Wang Long, Qu Fanli, Wen Ping, Luo Yu, Zhang Huan, Li Shanqi, Yin Xuedong, Zhao Yulan, Zeng Xiaohua
Department of Breast Cancer Center, Chongqing University Cancer Hospital, Chongqing, China.
Department of Breast Cancer Center, Chongqing University Cancer Hospital, School of Medicine, Chongqing University, Chongqing, China.
Cancer Rep (Hoboken). 2025 Sep;8(9):e70302. doi: 10.1002/cnr2.70302.
Accurately assessing the status of axillary lymph nodes (ALNs) is essential for devising optimal surgical plans and making informed treatment decisions in breast cancer (BC) patients.
This study aims to develop an innovative nomogram based on pathomics to preoperatively predict ALN metastasis (ALNM) in BC.
Our study performed a retrospective analysis on digital hematoxylin and eosin (H&E)-stained images obtained from 407 patients across two institutions who were allocated into a training cohort (TC; n = 203), an internal validation cohort (IVC; n = 136), and an external validation cohort (EVC; n = 68). Initially, the Mann-Whitney U-test and Spearman's rank correlation coefficient were utilized for feature selection, employing the least absolute shrinkage and selection operator (LASSO) regression for further refinement. For the evaluation of the predictive value of ALNM and other clinicopathological factors, we deployed both univariate (ULR) and multivariate (MLR) logistic regression analyses. Among the six machine learning (ML) algorithms, logistic regression, which demonstrated the highest area under the curve (AUC) value, was employed to establish the final nomogram model. The nomogram reliability and stability were assessed by analyzing the AUC of the receiver operating characteristic (ROC) curve, decision curve analysis (DCA), and calibration plots. MLR analysis demonstrated estrogen receptor (ER), human epidermal growth factor receptor 2 (HER2), tumor size, and pathomics features as independent ALNM predictors. The nomogram demonstrated that the AUC in the IVC (0.783) surpassed that of the Path-score model (0.698) (DeLong test, p = 0.008558). Similarly, in the EVC, the nomogram surpassed the clinical model regarding AUC (0.738 vs. 0.574; DeLong test, p = 0.00494). Additionally, DCA analysis indicated a net clinical benefit associated with the nomogram.
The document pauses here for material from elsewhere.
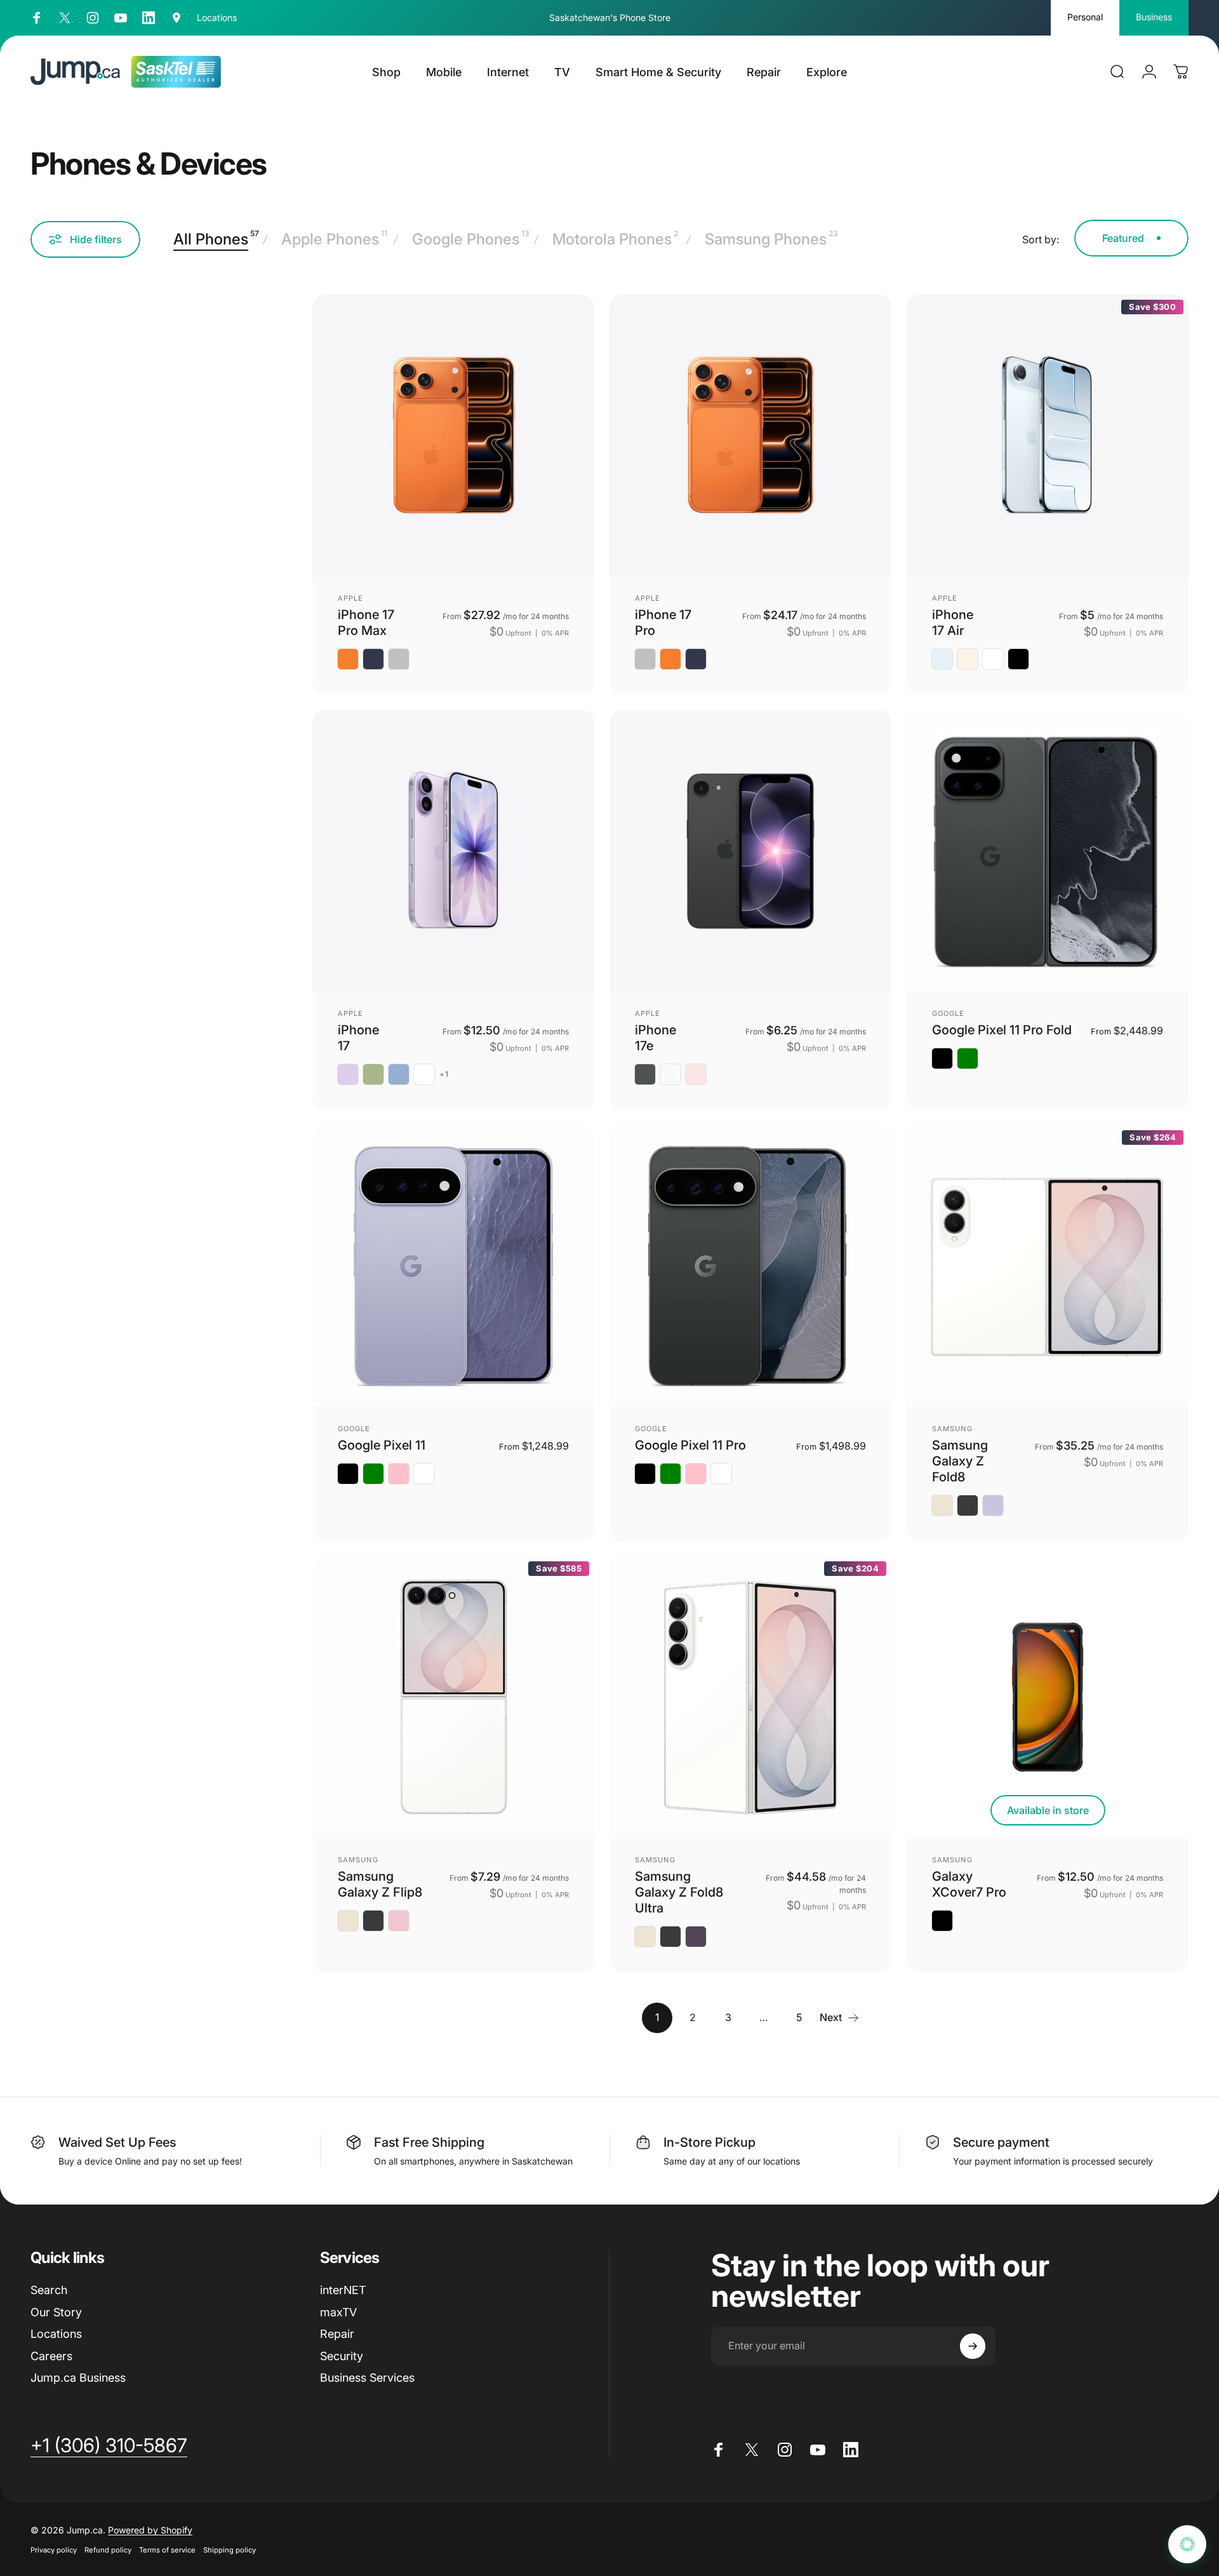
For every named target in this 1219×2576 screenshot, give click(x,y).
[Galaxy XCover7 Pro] (1048, 1697)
Our study demonstrates the effectiveness of pathomics features in predicting ALNM in BC patients. Furthermore, the pathomics-based nomogram offers a valuable tool for personalized treatment planning in this patient population.
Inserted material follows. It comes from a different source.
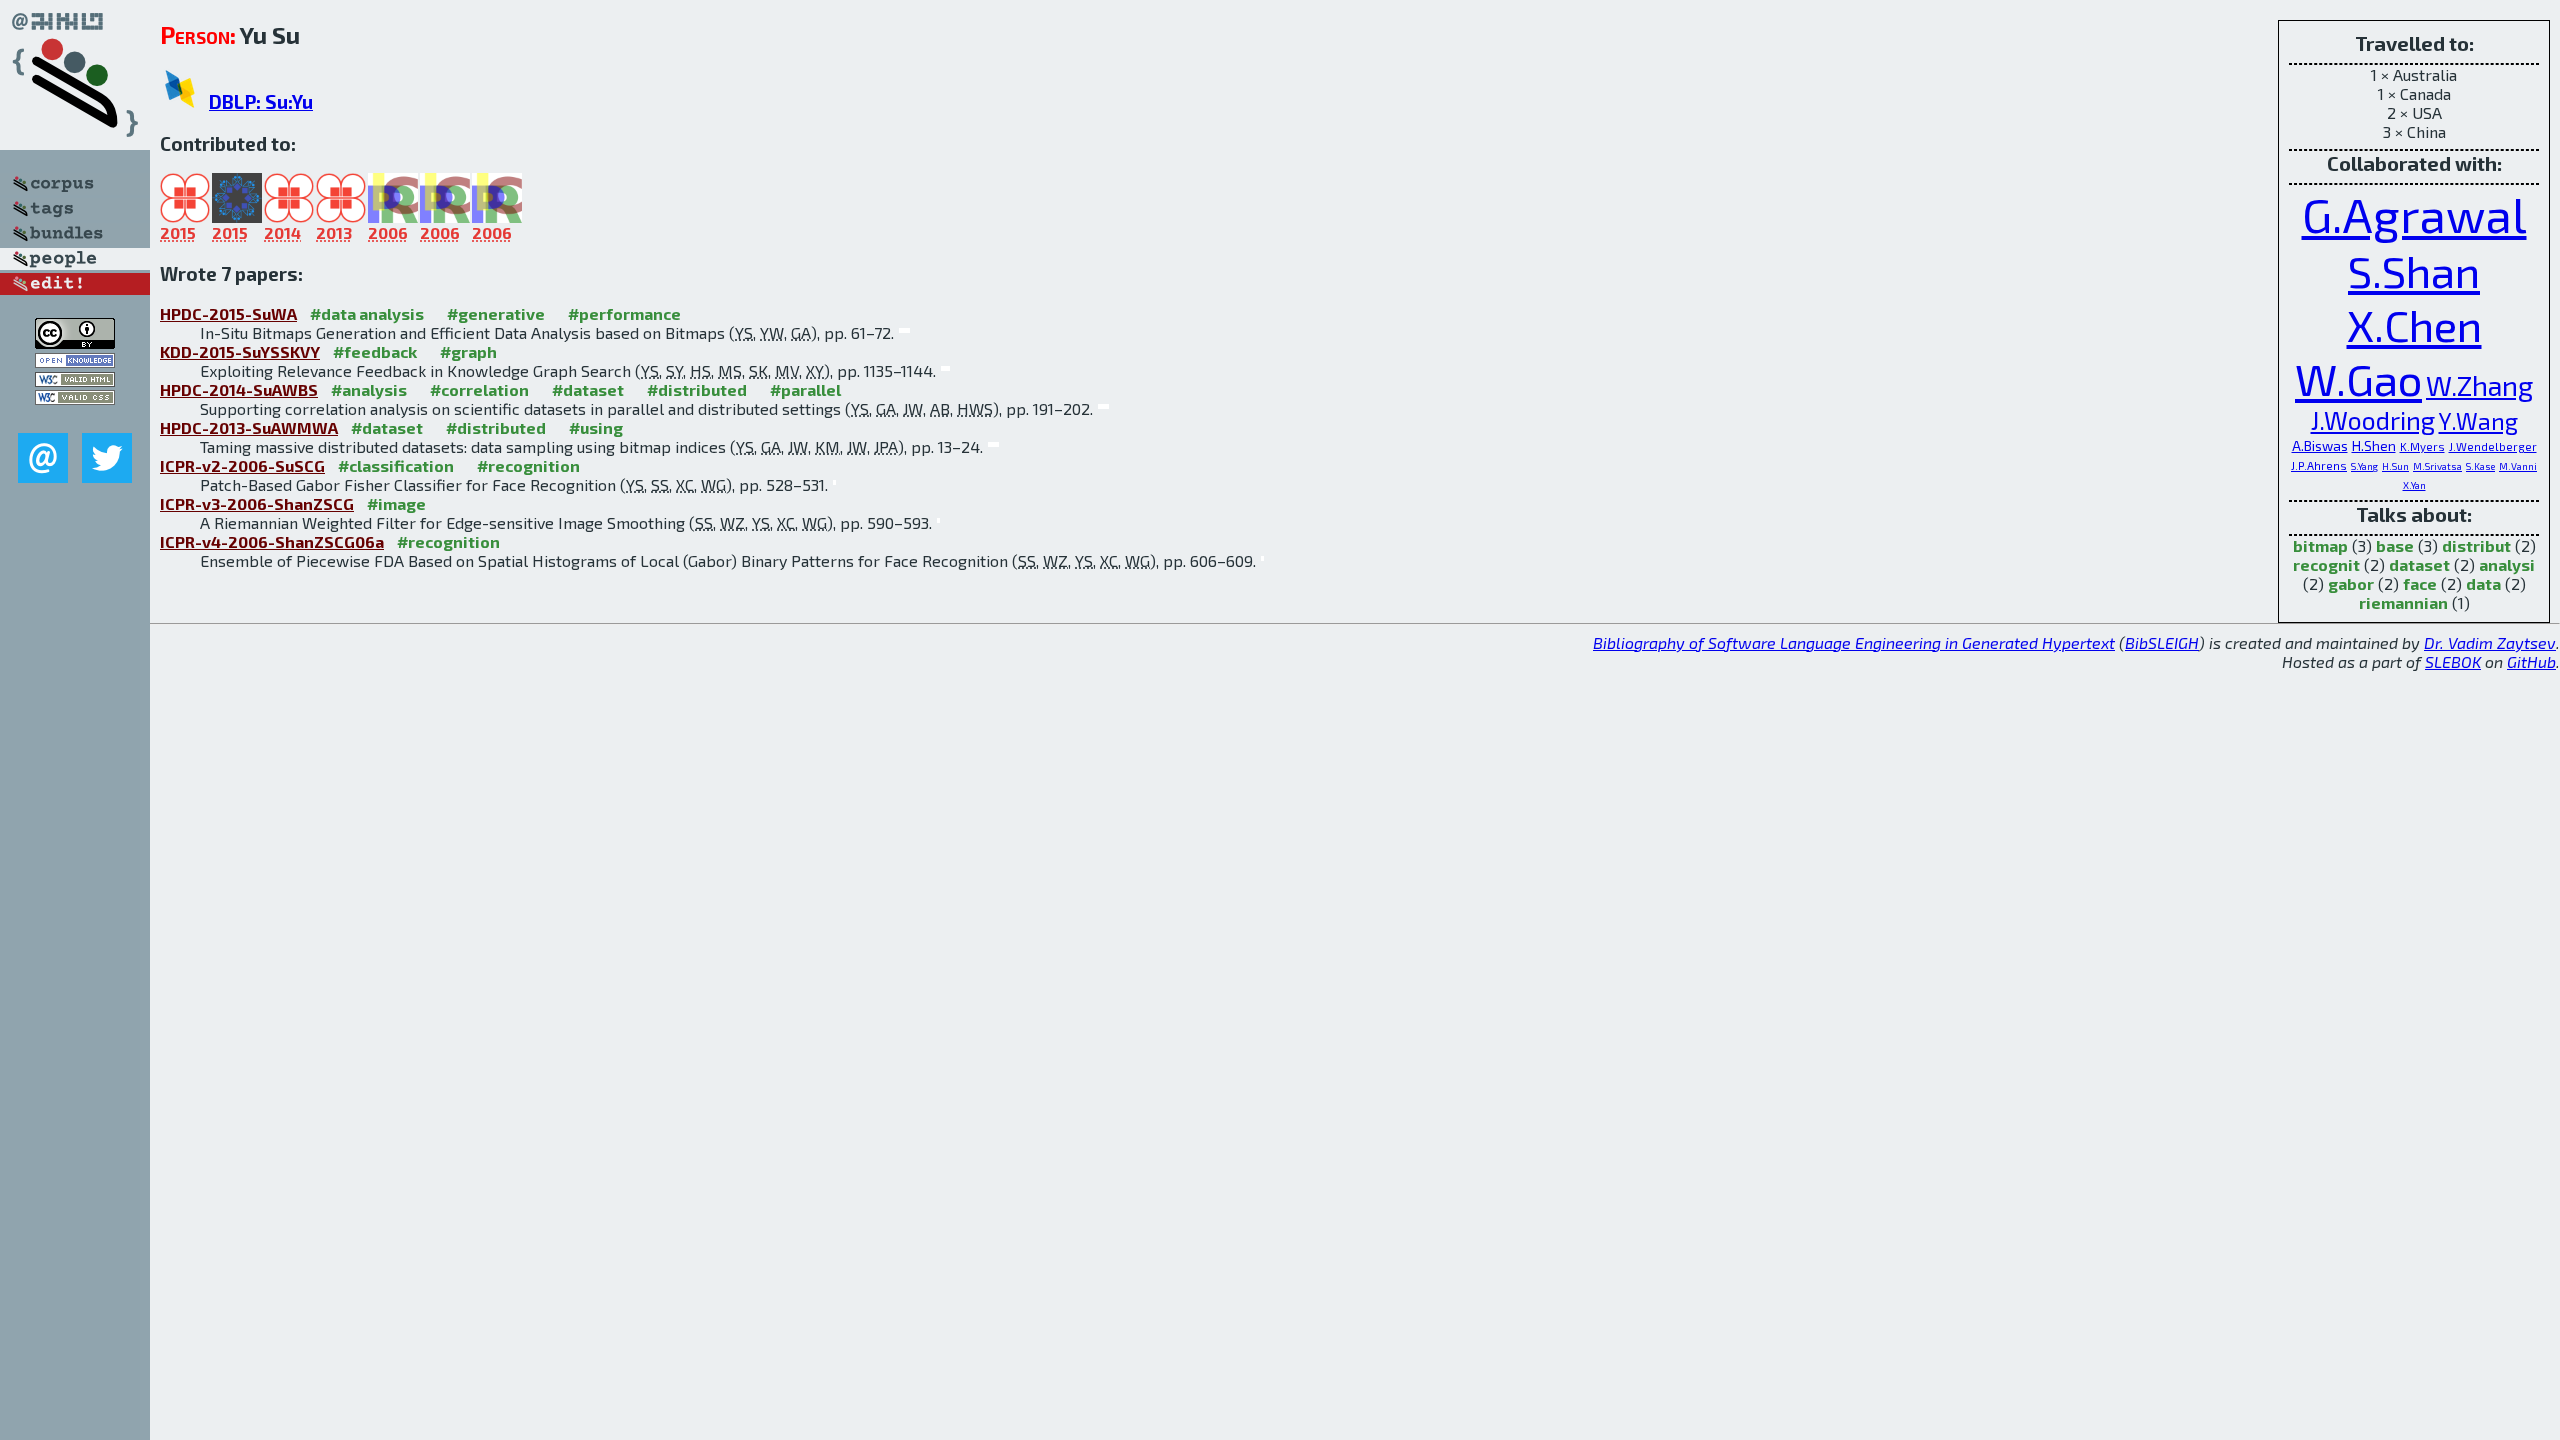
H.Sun (2395, 466)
准确评估腋窝淋巴结(ALN)状态对于制定乳腺癌(BC)患者的最佳手术方案和做出明智的治疗决策至关重要。
本研究旨在开发一种基于病理组学的创新列线图,用于术前预测BC患者的ALN转移(ALNM)。
我们的研究对从两个机构的407例患者获得的数字苏木精和伊红(H&E)染色图像进行了回顾性分析,这些患者被分为训练队列(TC;n = 203)、内部验证队列(IVC;n = 136)和外部验证队列(EVC;n = 68)。最初,使用曼-惠特尼U检验和斯皮尔曼等级相关系数进行特征选择,采用最小绝对收缩和选择算子(LASSO)回归进行进一步优化。为了评估ALNM和其他临床病理因素的预测价值,我们进行了单变量(ULR)和多变量(MLR)逻辑回归分析。在六种机器学习(ML)算法中,选择曲线下面积(AUC)值最高的逻辑回归来建立最终的列线图模型。通过分析受试者工作特征(ROC)曲线的AUC、决策曲线分析(DCA)和校准图来评估列线图的可靠性和稳定性。MLR分析表明雌激素受体(ER)、人表皮生长因子受体2(HER2)、肿瘤大小和病理组学特征是独立的ALNM预测因子。列线图显示IVC中的AUC(0.783)超过了Path评分模型的AUC(0.698)(德龙检验,p = 0.008558)。同样,在EVC中,列线图在AUC方面超过了临床模型(0.738对0.574;德龙检验,p = 0.00494)。此外,DCA分析表明列线图具有净临床益处。
我们的研究证明了病理组学特征在预测BC患者ALNM中的有效性。此外,基于病理组学的列线图为该患者群体的个性化治疗规划提供了有价值的工具。